Bear Witness by Mandy Haggith
One of the central themes of this novel – Mandy Haggith’s second with a bear in the title – is independence. It’s dealt with on a sliding scale, rather than in absolutes, and it takes on different qualities when seen through ecological, national, and personal viewpoints. The central character, Callis, is a Scottish ecologist and feminist with a fascination for bears, and we follow her as she slips from a stable job in Norwegian academia into a more hectic life as a policy advisor. She is desperate to reintroduce bears to Norwegian forests, and then, she hopes, to those in Scotland too. There are obstacles on all sides: while the political machine threatens to thwart her efforts, she must also negotiate a difficult and confusing personal life. Not only does her mother die on page two, but she’s also tied to a feminist pact with her friend Diana, a declaration of independence that restricts sexual relations with men to one night stands.

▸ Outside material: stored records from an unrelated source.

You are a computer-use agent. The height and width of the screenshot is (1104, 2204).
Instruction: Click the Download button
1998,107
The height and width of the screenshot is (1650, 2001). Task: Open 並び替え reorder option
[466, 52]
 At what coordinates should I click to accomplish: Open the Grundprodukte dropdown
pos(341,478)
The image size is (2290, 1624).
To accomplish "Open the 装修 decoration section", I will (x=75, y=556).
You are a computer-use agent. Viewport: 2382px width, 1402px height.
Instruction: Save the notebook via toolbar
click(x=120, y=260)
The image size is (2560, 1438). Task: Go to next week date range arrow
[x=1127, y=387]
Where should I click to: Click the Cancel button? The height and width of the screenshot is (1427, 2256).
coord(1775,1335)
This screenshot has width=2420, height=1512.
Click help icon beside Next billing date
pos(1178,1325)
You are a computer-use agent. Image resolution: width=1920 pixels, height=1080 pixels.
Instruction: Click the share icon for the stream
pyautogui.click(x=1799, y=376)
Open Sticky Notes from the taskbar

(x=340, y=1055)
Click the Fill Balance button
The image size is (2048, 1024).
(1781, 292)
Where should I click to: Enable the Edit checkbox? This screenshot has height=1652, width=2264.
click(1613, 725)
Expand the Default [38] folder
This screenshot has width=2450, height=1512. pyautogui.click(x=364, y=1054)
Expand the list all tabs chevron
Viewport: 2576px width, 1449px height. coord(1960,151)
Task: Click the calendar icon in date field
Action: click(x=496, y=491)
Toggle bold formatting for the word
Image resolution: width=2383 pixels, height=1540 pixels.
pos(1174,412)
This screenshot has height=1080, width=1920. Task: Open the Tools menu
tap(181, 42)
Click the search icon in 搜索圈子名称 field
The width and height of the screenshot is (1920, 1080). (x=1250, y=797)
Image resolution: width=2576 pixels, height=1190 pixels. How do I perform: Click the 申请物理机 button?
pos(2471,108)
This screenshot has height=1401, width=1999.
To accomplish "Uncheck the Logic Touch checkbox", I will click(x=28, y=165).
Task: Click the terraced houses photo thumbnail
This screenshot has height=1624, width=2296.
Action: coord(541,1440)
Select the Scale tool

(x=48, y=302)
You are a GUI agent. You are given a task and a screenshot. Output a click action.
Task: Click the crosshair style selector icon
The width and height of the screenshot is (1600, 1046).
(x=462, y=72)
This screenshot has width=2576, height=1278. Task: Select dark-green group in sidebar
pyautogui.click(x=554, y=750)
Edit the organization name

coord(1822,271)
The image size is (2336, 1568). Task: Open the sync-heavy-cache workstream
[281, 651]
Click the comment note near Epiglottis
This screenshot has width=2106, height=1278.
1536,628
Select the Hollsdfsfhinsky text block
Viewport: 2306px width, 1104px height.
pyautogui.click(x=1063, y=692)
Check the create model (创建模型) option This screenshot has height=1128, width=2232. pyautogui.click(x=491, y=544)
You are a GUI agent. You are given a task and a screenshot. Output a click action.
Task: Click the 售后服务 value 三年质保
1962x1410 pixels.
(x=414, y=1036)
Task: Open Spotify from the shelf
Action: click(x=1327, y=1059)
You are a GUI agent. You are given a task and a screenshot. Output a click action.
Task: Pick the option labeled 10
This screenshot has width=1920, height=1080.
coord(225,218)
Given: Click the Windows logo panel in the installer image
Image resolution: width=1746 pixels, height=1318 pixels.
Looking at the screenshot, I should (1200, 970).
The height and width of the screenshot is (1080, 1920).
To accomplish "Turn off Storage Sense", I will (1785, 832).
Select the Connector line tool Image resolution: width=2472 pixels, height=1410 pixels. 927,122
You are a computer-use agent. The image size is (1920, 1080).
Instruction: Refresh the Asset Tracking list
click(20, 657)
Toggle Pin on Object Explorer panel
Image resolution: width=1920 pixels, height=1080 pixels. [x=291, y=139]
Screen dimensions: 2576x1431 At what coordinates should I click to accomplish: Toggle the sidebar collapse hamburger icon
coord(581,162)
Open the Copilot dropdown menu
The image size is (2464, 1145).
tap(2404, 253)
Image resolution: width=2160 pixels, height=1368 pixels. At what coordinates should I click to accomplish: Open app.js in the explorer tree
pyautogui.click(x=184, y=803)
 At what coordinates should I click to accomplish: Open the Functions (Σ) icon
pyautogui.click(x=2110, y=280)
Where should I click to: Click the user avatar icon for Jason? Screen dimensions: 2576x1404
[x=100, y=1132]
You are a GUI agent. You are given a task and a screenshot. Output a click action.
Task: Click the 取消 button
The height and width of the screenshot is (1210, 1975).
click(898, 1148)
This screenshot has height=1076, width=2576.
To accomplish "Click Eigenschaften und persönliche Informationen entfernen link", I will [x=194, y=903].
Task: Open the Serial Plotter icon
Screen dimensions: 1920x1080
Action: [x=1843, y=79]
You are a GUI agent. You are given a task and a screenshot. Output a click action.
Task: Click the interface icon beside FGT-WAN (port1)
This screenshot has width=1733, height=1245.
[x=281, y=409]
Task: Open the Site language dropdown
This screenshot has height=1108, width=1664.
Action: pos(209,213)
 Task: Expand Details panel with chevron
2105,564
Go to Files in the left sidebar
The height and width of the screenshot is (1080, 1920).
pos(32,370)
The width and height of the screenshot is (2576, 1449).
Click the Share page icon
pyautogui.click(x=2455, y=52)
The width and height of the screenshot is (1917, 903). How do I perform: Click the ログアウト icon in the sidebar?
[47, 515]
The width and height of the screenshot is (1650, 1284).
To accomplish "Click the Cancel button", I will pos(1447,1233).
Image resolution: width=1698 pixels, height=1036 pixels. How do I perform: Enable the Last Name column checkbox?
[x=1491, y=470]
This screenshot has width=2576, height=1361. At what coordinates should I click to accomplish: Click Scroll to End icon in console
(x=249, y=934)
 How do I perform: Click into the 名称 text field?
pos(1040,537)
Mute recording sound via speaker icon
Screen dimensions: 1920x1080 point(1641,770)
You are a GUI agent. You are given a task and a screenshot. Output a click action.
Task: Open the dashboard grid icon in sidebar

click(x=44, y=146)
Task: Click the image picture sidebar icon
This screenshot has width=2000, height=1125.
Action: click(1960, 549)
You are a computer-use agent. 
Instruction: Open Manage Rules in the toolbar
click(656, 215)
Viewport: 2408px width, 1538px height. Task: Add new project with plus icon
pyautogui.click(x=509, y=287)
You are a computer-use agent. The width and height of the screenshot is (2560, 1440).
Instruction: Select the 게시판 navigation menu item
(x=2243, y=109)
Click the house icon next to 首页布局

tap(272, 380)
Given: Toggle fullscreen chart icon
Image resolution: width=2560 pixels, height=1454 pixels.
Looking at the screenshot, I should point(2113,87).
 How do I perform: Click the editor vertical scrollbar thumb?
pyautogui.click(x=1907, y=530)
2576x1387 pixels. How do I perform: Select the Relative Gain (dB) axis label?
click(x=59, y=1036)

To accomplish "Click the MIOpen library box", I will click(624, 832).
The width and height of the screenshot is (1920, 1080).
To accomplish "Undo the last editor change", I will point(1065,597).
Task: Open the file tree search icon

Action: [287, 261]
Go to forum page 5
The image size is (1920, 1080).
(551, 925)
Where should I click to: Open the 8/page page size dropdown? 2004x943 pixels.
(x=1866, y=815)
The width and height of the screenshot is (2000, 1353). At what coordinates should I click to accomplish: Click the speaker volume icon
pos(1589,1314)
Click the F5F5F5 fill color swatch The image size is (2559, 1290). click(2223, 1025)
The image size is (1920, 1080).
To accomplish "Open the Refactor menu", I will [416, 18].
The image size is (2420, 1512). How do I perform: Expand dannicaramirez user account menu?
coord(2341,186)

Easy to maintain when it’s the lecherous boss, less so when there’s an attractive park ranger, skinny dipping in a pool beneath a waterfall deep in the Romanian forest.
The prose is lyrical and poetic when let loose in the wild, where we see a bear’s ‘fluid shamble’ as it runs up a leafy bank; another has a ‘shaggy coat, greying and baggy as a borrowed suit.’ Haggith is skilful and precise when writing on nature. She balances these moments of quiet with a plot that races with the pace of a romantic thriller. There are moments when the romance threatens to languish in the clichés of longing looks and deep sighs. These are easily redeemed, though, by her ability to weave in animalistic sexuality, as when Callis is invited by her Romanian boy to respond with the lustiness of a bear in season.